O pequeno Estado-Maior de uma Divisão é estritamente operacional. O Ministro da Guerra sentiu o acúmulo de problemas e decidiu sabiamente a constituição de um novo órgão, o Estado-Maior da FEB no interior, para um conjunto de atividades sobre organização e aparelhamento, visando a possível constituição de um corpo de exército de três Divisões.

Se a FEB tivesse chegado a possuir a envergadura que lhe pretendiam dar, o seu Estado-Maior, no interior, estaria habilitado a se converter no próprio Estado-Maior do Corpo de Exército. Enquanto isso, procurava o órgão divisionário se firmar na sua missão, para dar unidade espiritual à Grande Unidade, cuja característica era a heterogeneidade.

Somente a 18 de outubro de 1943 foi expedido o Documento Reservado contendo as primeiras prescrições para a transformação das unidades constitutivas da Nova Divisão tipo estadunidense, que passaríamos a chamar tipo FEB.

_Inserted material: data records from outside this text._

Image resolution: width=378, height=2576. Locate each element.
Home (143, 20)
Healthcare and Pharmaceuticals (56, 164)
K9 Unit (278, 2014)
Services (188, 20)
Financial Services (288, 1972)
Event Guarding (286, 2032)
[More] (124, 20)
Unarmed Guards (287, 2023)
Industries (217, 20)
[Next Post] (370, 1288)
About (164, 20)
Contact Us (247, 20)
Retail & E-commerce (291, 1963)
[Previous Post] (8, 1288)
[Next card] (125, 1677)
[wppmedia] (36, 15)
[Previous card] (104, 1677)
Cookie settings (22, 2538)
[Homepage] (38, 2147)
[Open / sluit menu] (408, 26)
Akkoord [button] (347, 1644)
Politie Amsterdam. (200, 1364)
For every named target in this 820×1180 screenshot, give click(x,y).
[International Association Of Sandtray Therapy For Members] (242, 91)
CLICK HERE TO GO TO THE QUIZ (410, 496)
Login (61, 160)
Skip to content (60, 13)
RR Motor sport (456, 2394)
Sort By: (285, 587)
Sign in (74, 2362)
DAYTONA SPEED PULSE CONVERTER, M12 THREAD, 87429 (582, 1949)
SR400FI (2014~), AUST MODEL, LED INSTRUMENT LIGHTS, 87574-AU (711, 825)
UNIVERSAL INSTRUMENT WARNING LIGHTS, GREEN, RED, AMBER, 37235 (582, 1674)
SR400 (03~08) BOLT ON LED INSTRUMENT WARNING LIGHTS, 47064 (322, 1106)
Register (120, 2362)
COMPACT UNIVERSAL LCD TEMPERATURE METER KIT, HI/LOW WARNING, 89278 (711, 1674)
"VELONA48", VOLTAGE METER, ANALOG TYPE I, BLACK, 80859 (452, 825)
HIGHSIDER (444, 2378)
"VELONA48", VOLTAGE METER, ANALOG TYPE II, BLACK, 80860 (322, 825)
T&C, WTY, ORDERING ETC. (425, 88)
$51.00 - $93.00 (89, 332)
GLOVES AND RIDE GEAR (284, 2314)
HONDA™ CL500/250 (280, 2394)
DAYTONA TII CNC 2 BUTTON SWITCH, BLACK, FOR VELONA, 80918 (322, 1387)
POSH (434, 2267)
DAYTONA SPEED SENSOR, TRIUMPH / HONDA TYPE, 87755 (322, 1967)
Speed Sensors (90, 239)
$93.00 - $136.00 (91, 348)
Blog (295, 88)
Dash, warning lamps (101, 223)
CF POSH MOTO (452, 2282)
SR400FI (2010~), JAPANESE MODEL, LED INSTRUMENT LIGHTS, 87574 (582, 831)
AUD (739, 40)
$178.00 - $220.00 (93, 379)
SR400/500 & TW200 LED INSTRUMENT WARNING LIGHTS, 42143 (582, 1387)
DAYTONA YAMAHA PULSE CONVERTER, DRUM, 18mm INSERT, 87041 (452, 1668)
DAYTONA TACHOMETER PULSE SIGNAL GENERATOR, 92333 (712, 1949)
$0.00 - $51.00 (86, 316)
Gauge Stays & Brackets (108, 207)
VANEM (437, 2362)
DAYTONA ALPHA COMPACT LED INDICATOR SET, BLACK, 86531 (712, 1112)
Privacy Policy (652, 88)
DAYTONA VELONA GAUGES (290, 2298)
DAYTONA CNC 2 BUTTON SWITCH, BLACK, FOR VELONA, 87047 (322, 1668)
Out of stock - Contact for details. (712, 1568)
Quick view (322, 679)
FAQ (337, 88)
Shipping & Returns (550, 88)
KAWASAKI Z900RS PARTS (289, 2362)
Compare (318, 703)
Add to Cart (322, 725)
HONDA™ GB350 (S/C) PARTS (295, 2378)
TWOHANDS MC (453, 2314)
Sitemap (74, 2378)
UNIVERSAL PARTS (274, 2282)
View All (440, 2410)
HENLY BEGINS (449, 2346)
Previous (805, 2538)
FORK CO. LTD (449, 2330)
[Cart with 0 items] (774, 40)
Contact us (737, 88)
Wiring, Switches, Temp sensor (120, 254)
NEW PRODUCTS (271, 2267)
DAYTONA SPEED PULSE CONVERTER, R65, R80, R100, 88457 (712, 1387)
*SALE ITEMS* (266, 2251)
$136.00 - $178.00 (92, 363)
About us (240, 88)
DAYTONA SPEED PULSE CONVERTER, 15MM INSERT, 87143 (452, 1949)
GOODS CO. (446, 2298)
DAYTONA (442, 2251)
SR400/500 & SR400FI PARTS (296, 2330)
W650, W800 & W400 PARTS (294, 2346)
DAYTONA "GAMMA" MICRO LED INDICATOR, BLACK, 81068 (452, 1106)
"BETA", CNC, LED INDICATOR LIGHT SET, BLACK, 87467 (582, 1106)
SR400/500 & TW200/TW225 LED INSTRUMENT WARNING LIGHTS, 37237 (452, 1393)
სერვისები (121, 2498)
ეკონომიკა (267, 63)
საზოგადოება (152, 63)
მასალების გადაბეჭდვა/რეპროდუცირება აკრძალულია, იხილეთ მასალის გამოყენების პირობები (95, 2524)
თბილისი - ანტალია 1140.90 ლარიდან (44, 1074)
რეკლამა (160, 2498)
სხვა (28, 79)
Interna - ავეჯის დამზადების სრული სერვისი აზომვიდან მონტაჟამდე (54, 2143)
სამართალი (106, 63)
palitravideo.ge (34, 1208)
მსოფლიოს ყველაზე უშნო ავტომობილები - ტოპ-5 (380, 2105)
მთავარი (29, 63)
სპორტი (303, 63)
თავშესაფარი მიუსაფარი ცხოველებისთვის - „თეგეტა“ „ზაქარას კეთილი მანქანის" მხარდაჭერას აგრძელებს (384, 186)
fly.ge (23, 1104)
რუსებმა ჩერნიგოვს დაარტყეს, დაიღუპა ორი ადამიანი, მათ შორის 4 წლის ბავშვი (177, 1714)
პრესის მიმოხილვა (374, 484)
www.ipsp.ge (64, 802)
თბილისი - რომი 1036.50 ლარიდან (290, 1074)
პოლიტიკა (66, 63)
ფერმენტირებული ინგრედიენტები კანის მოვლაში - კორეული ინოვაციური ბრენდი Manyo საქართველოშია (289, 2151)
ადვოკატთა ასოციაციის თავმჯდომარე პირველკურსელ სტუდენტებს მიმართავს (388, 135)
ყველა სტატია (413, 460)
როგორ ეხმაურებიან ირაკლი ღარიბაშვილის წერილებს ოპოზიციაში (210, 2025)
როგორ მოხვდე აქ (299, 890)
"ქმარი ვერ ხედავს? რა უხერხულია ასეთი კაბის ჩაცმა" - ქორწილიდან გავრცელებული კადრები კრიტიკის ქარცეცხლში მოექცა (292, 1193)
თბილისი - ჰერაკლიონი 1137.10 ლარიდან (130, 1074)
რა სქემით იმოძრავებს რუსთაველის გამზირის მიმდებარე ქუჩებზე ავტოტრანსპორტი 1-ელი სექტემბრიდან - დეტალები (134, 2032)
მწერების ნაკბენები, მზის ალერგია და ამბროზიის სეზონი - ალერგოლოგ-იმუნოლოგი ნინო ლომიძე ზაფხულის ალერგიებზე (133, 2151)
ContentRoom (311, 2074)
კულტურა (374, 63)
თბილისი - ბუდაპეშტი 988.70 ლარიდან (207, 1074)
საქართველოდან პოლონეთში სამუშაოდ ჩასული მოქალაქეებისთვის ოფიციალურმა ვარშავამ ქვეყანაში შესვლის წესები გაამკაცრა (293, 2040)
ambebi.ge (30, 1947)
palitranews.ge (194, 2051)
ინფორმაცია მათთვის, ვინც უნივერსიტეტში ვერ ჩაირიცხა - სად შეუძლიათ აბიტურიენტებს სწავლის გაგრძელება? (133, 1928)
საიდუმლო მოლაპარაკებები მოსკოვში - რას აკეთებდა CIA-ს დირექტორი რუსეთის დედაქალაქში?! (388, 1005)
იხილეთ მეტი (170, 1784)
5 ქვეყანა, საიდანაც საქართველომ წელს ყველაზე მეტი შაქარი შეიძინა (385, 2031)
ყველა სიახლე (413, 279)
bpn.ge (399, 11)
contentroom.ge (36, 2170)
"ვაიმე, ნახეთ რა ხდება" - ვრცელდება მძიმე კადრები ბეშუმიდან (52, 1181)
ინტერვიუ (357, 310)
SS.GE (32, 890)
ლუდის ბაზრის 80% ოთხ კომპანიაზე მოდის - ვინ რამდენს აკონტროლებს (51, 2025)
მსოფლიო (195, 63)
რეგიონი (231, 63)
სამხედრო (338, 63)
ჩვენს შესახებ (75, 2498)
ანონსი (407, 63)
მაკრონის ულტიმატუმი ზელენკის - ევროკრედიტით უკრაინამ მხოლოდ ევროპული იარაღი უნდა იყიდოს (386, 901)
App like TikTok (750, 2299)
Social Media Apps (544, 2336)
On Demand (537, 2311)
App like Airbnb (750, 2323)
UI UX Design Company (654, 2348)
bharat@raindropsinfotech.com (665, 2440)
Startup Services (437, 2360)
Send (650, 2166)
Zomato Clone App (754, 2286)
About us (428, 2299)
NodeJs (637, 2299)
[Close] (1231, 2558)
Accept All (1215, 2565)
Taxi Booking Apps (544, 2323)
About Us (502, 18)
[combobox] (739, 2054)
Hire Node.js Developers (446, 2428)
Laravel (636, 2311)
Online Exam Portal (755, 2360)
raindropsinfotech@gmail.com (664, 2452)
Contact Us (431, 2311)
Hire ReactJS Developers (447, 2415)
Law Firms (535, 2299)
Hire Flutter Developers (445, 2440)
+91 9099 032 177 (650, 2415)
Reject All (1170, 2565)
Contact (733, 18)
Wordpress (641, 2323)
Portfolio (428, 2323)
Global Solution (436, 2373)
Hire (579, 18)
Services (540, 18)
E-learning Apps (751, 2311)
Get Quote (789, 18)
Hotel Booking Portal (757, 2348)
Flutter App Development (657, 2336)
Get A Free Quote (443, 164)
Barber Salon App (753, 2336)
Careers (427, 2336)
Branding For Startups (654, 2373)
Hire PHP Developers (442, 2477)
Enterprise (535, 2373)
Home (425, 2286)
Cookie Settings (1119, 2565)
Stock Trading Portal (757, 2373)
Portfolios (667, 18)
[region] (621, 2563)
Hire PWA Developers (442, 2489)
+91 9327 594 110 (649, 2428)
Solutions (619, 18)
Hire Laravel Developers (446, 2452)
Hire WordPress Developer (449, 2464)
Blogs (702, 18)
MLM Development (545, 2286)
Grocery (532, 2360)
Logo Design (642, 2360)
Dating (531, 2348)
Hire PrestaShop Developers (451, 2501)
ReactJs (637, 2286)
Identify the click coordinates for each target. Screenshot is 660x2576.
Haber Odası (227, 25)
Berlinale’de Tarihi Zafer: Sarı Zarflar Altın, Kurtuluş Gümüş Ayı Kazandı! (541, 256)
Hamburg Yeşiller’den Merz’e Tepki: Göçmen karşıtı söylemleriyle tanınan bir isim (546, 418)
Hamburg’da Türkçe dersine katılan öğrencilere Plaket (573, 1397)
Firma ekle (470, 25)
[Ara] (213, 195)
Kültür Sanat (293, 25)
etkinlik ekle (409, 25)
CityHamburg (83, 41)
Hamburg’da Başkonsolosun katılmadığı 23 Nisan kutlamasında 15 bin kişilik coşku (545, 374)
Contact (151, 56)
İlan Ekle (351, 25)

A recomendação mais absurda era a que a transformação das unidades estivesse terminada em 15 de novembro, isto é, em menos de um mês. Nem varinha de condão o conseguiria. O Estado-Maior do coronel Floriano de Lima, com um mês de vida exclusivamente no papel, praticamente ainda não existia. Não se reunira, nem tomara pé na situação.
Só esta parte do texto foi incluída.